La domanda annuale totale di cannabis in Germania è stimata tra 670 e 823 tonnellate. Le fonti legali stanno guadagnando quota di mercato, con il mercato nero "gradualmente sostituito dalle offerte legali" secondo i ricercatori. L'aumento del consumo legale è guidato principalmente dalla coltivazione domestica e dagli acquisti in farmacia.
I club della cannabis ancora piccoli
Un'area in cui la riforma ha avuto prestazioni inferiori è quella dei cannabis social club (Anbauvereinigungen). Queste associazioni di coltivazione no-profit erano intese come elemento chiave della catena di approvvigionamento legale, ma giocano ancora un "ruolo subordinato" a causa di rigorose condizioni di licenza. Il rapporto di EKOCAN raccomanda che i legislatori rivedano il quadro restrittivo, incluso il divieto di distribuzione e consumo all'interno dei club.
I ricercatori hanno anche segnalato preoccupazioni riguardo al mercato della cannabis medica. I medici prescrivono regolarmente prodotti con una concentrazione media di THC intorno al 25%, mentre meno del 10% è consigliato per la terapia. Questo ha sollevato questioni sul fatto che alcune prescrizioni mediche vengono utilizzate per scopi ricreativi piuttosto che per genuina necessità medica.
L'opposizione conservatrice continua nonostante i dati
Nonostante la valutazione straordinariamente positiva, i politici conservatori continuano a spingere per restrizioni. Il Ministro dell'interno del Brandeburgo Jan Redmann (CDU) ha sostenuto che i club della cannabis non hanno avuto successo nel contenere il mercato nero. Il Ministro dell'interno dell'Assia Roman Poseck (CDU) ha definito la legge "un errore duraturo." Il Ministro federale dell'interno Alexander Dobrindt (CSU) l'ha precedentemente definita una "legge disgustosa."
L'avvocato specializzato in cannabis Judith Heimbuerger, che ha presentato un'analisi dettagliata dei dati di EKOCAN il 26 marzo, ha notato che il dibattito politico è "strutturalmente inclinato" verso gli oppositori. Gli scienziati che gestiscono la valutazione ufficiale raramente ricevono la piattaforma che ricevono i politici. I dati, tuttavia, raccontano una storia diversa dai titoli.
Cosa significa per l'Europa
La valutazione biennale della Germania arriva in un momento critico per la politica europea sulla cannabis. L'esperimento olandese con le droghe leggere si sta avvicinando alla sua prima grande valutazione a metà 2026. La Repubblica Ceca ha legalizzato il possesso personale e la coltivazione domestica nel gennaio 2026. Basilea, Svizzera, sta conducendo una sperimentazione di vendita in farmacia regolamentata da oltre tre anni.
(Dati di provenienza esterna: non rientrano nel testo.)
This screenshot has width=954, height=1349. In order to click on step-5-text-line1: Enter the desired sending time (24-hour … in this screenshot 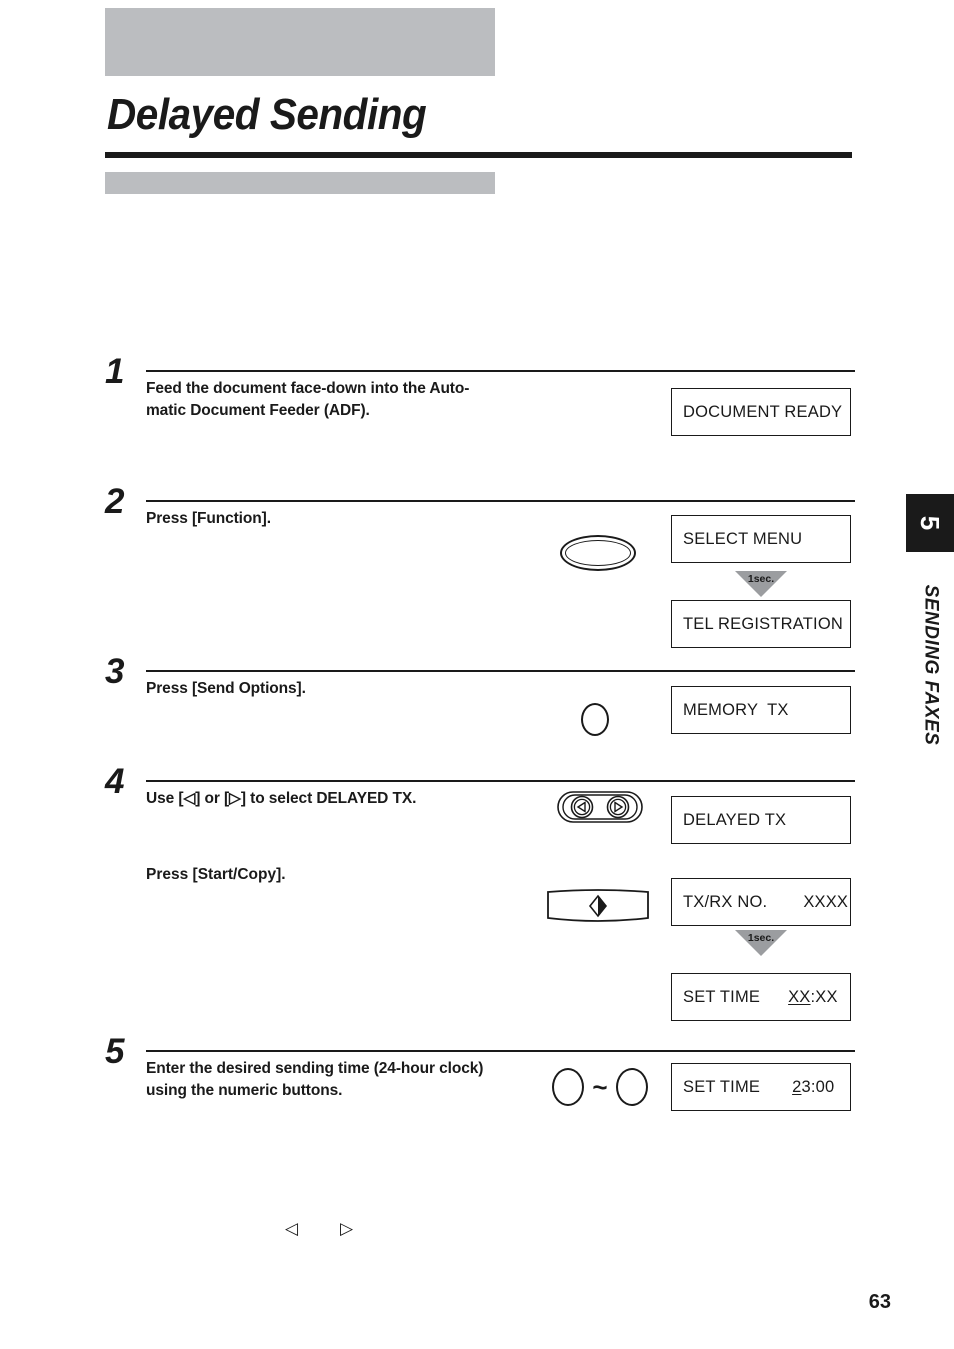, I will do `click(315, 1068)`.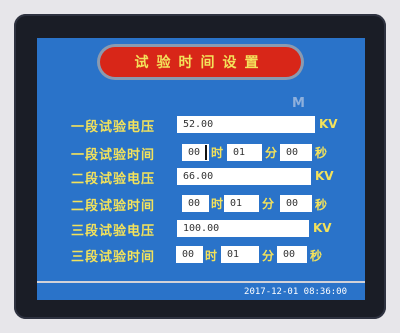  I want to click on stage1-seconds-unit: 秒, so click(322, 153).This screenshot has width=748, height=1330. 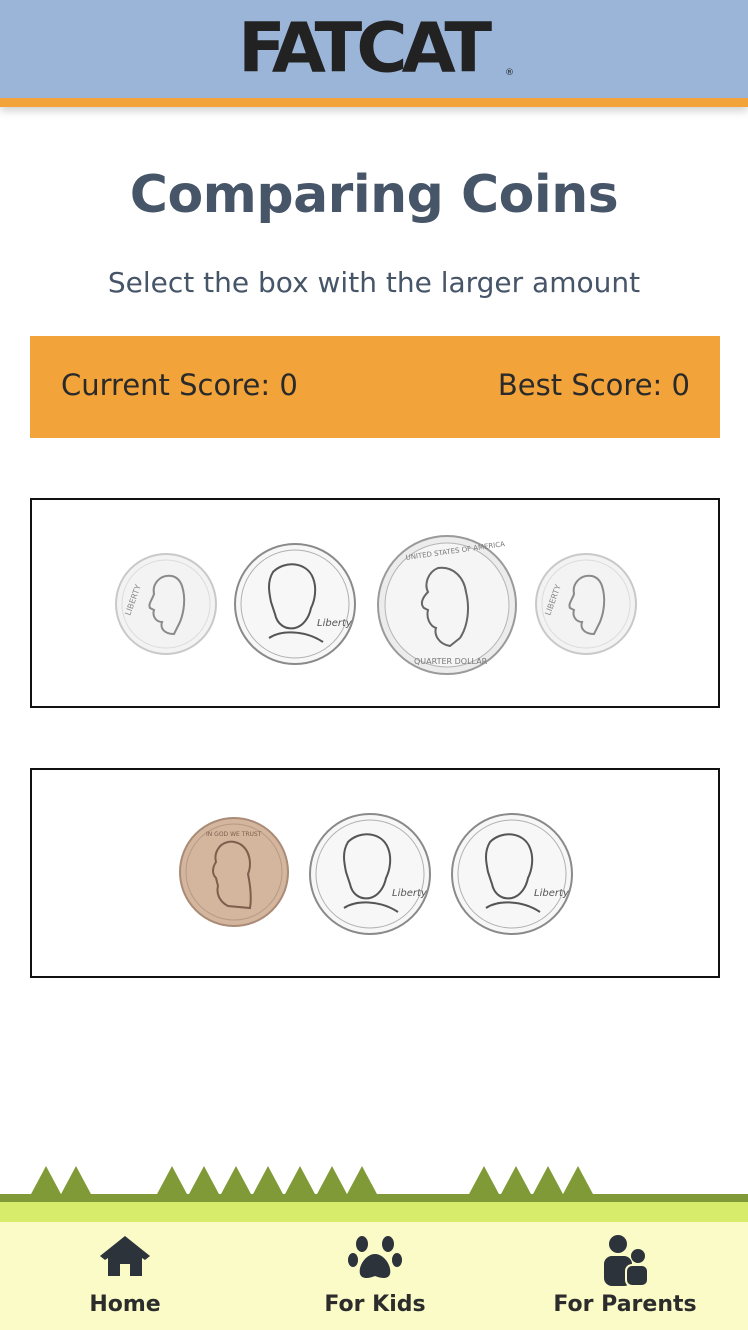 I want to click on nav-for-parents: For Parents, so click(x=625, y=1276).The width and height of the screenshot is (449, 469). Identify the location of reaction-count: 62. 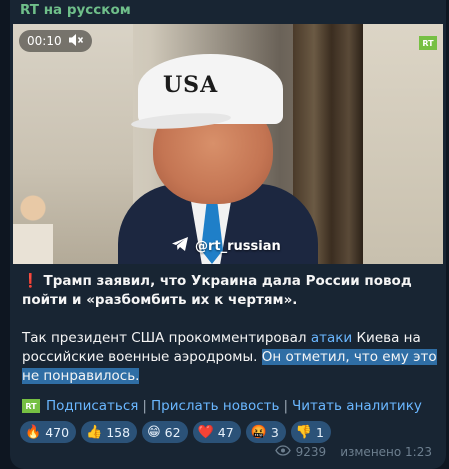
(172, 432). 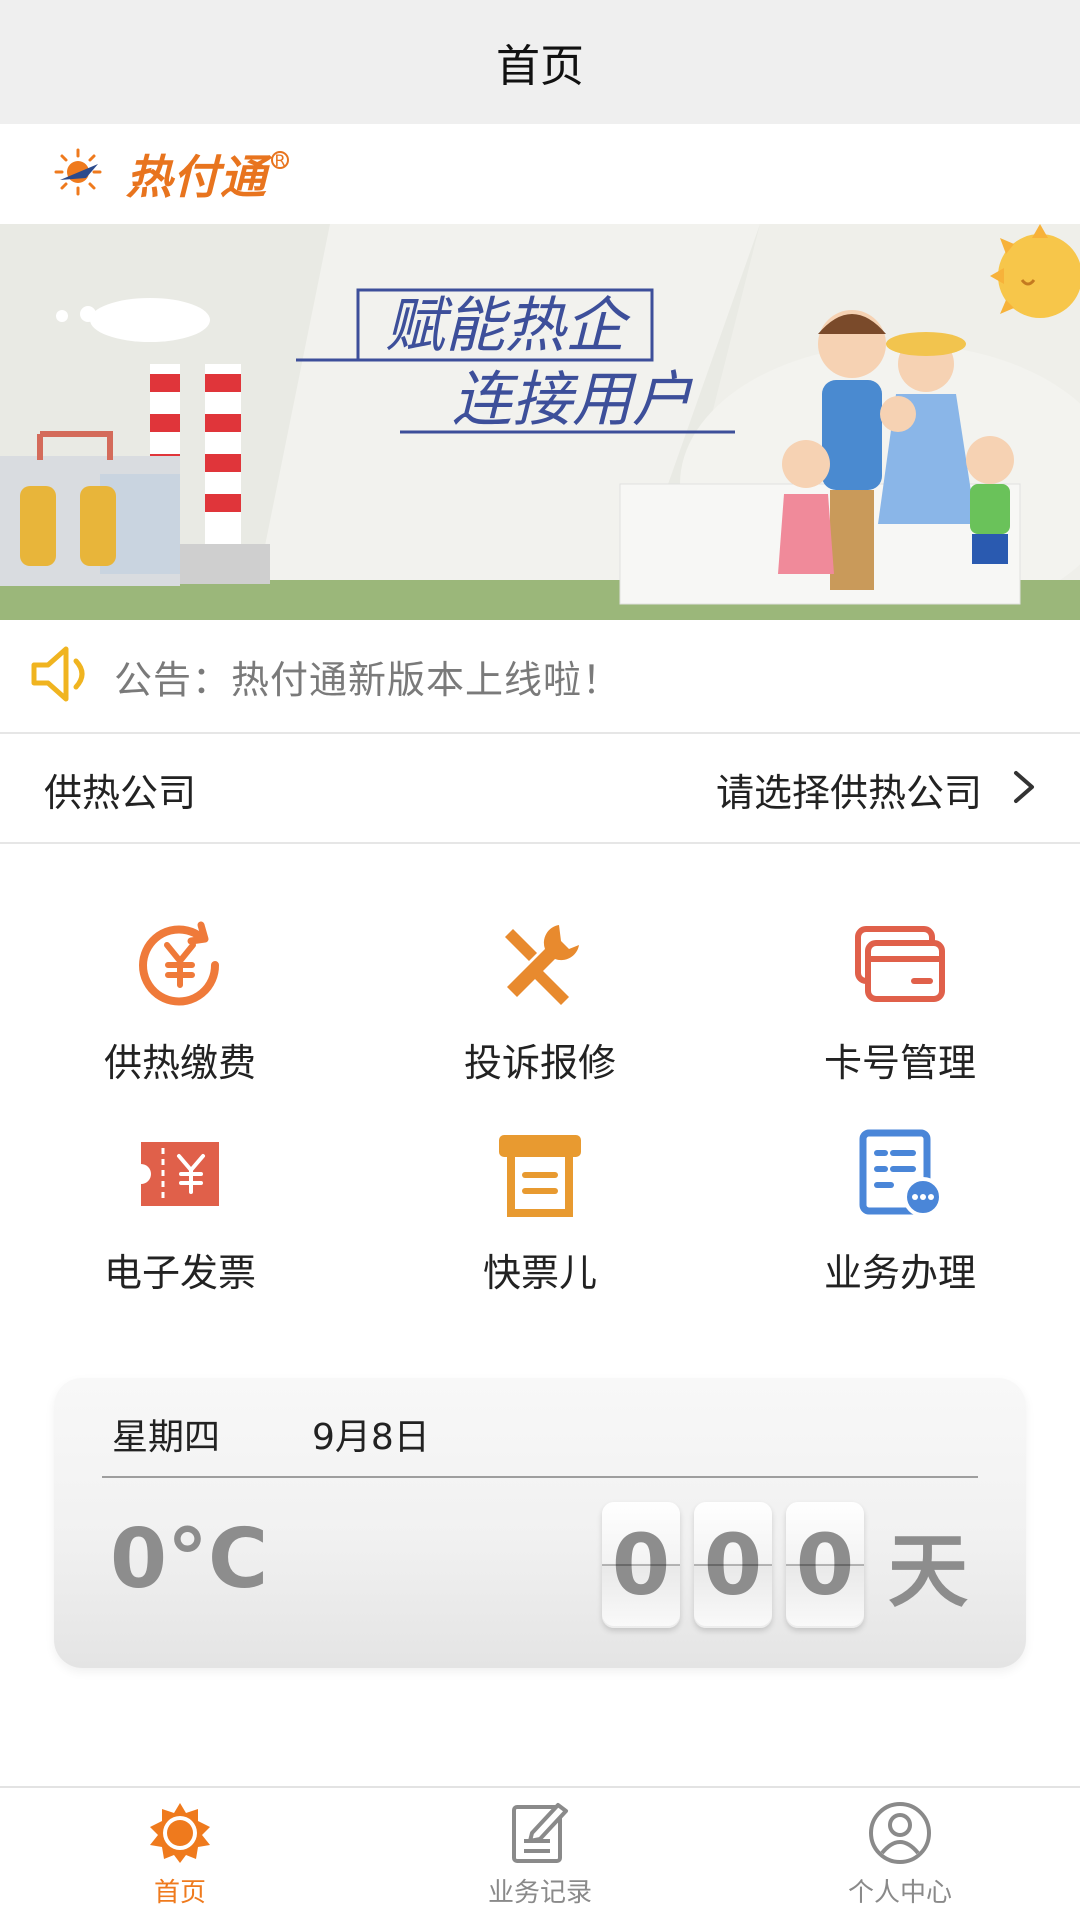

Con 84 milioni di persone e la più grande economia d'Europa, i dati della Germania hanno più peso rispetto a qualsiasi altro esperimento di riforma nel continente. Il messaggio della valutazione di EKOCAN è chiaro: la legalizzazione non ha causato il danno che gli oppositori avevano previsto. La criminalità è crollata drasticamente. L'uso tra i giovani ha continuato a diminuire. Il mercato legale sta crescendo. Il cielo non è caduto.
Per i politici di tutta l'Europa che stanno considerando la loro prossima mossa sulla cannabis, i dati biennali della Germania rendono il caso per la regolamentazione più difficile da ignorare che mai.